Bigelow’s treatment of all this is typically remorseless; there may be filmmakers who do slowly unfolding violence as well as her, but no one does it better. I’ve heard some observers float the idea that Bigelow is using the medium of film to put us in the position of a bystander like Dismukes, who watches a great wrong happen while being powerless to stop it. This approach has its value, but it also has limitations. What does it say that the most vivid character in all of this is the worst of the cops (Will Poulter, born to play awful people)? Bigelow’s treatment threatens to reduce the black hostages — and yes, the white ones, too — to faceless victims. Granted, I can think of some African-American directors who might have handled this as unsubtly, but the fact is, none of them did. All this suffering requires an equally great catharsis, whether that’s the fantasy violence of Django Unchained or the bittersweet reunion of 12 Years a Slave or the outpouring of grief of Fruitvale Station. This film gives us Larry leaving The Dramatics and joining a church choir, which may be true to life, but it isn’t nearly enough of a healing moment to balance out what’s come before.

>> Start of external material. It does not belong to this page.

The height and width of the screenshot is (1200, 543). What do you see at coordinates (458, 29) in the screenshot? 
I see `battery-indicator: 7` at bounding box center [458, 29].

Of course, this film will continue to be timely as long as law enforcement officers continue to kill unarmed black men and get away with it. We’ve seen this drama enacted over and over again in Chicago, in Baltimore, in Minneapolis, in Miami, in Cincinnati, in New York, in Ferguson, Mo., and countless other places, and it’s all because our justice system does not hold the perpetrators accountable, and because a significant portion of us is fine with black men getting killed in streets far away from us as long as it makes us feel safer in our beds. Detroit may be a form of justice for the people who suffered through that night at the Algiers Motel, but you know what they say about justice delayed.